EXERCISE REQUIREMENTS:
What are the lines, word for word, from the line with "Image resolution: width=1456" up to and including the line with "The height and" in the records below? Omit the pictures.

SOURCE RECORDS:

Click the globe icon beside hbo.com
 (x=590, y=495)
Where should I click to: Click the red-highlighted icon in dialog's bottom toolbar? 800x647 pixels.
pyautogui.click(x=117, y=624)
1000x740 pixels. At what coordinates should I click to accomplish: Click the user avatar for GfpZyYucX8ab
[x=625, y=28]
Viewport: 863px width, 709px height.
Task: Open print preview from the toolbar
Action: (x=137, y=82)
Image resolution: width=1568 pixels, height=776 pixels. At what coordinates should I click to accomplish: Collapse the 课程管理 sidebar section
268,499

--

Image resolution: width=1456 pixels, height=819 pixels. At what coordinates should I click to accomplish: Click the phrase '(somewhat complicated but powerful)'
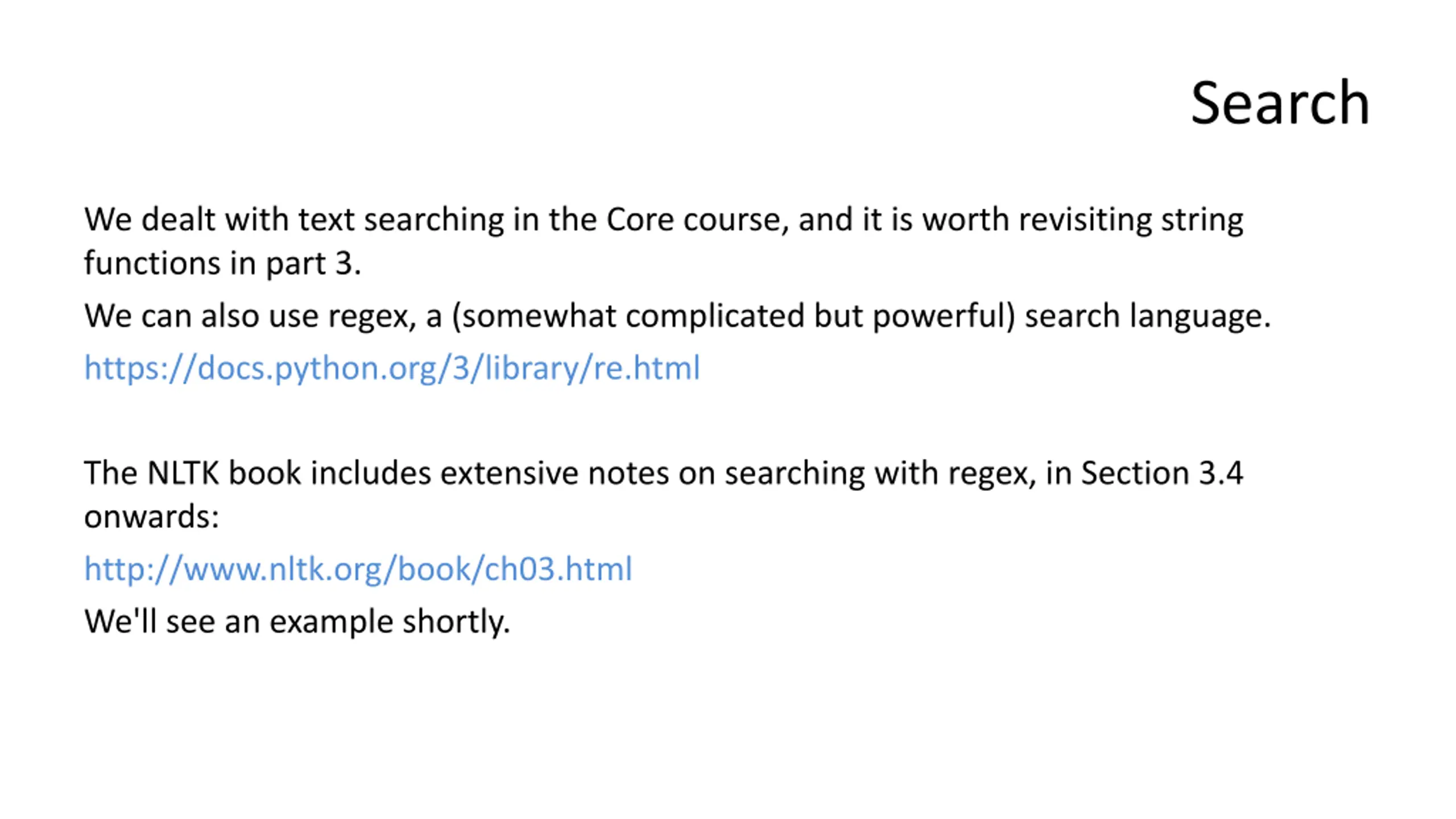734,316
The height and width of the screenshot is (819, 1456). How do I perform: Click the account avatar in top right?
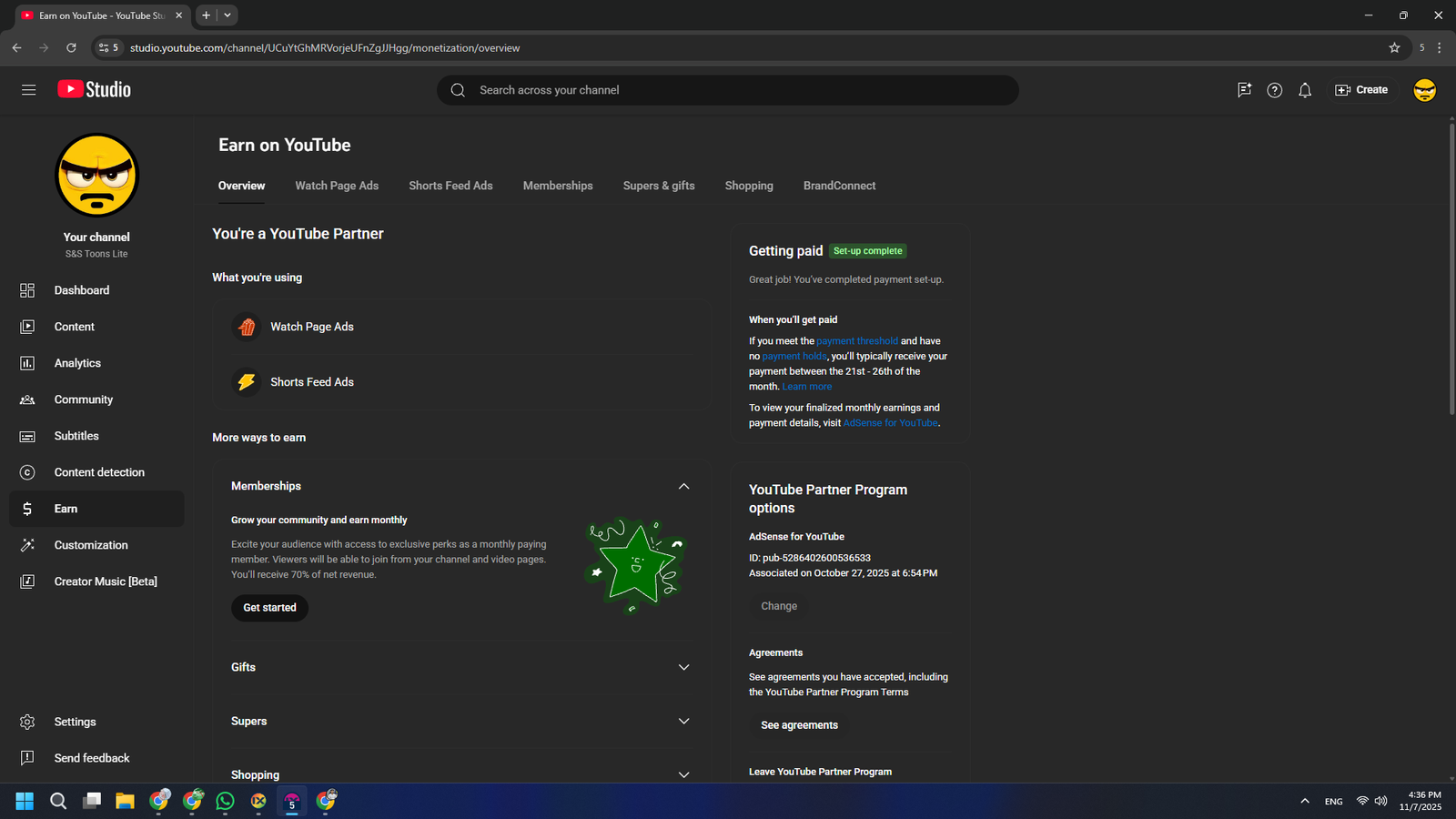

--

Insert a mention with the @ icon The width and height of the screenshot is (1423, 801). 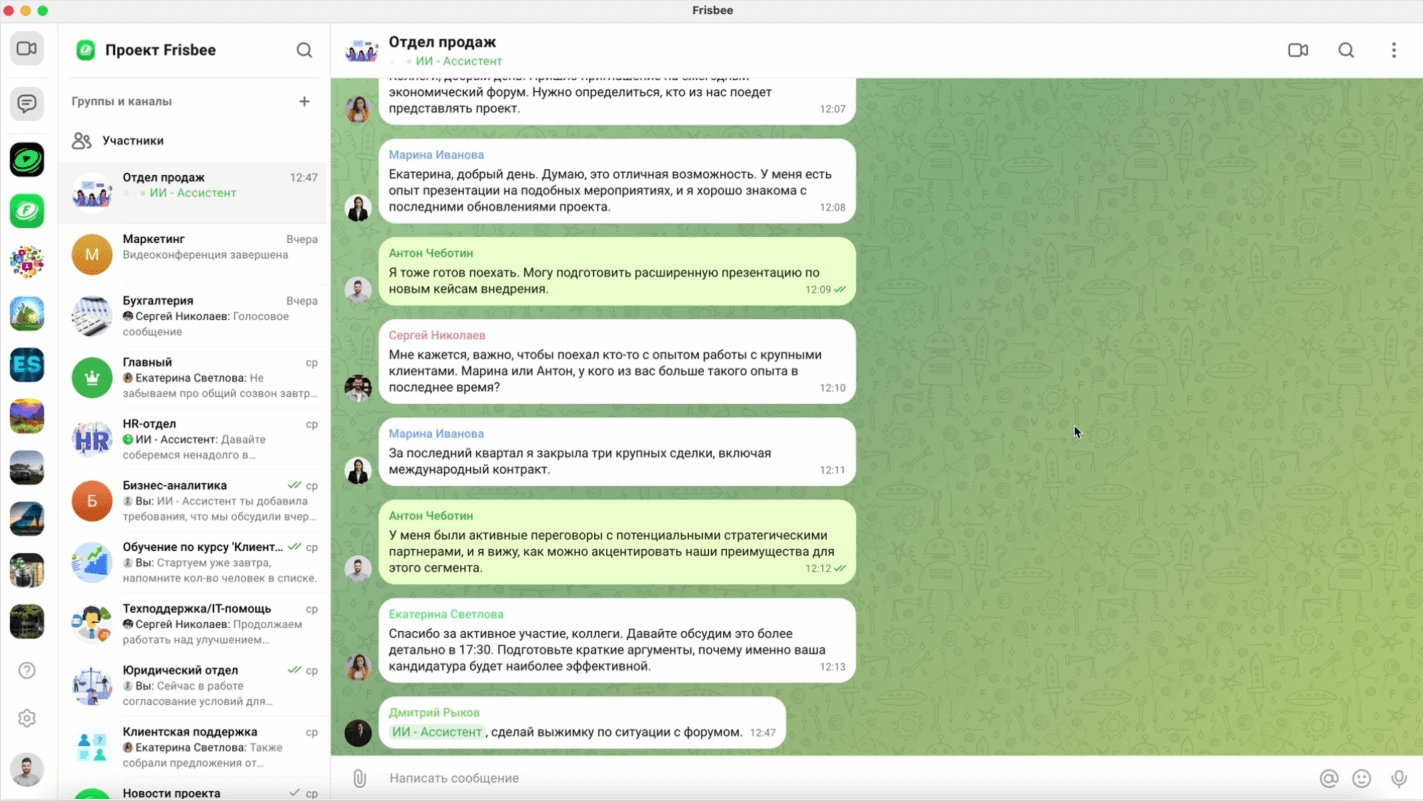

OUTPUT:
Image resolution: width=1456 pixels, height=819 pixels. At what coordinates should I click to accomplish: Click the phrase '(somewhat complicated but powerful)'
734,316
The height and width of the screenshot is (819, 1456). How do I perform: Click the account avatar in top right?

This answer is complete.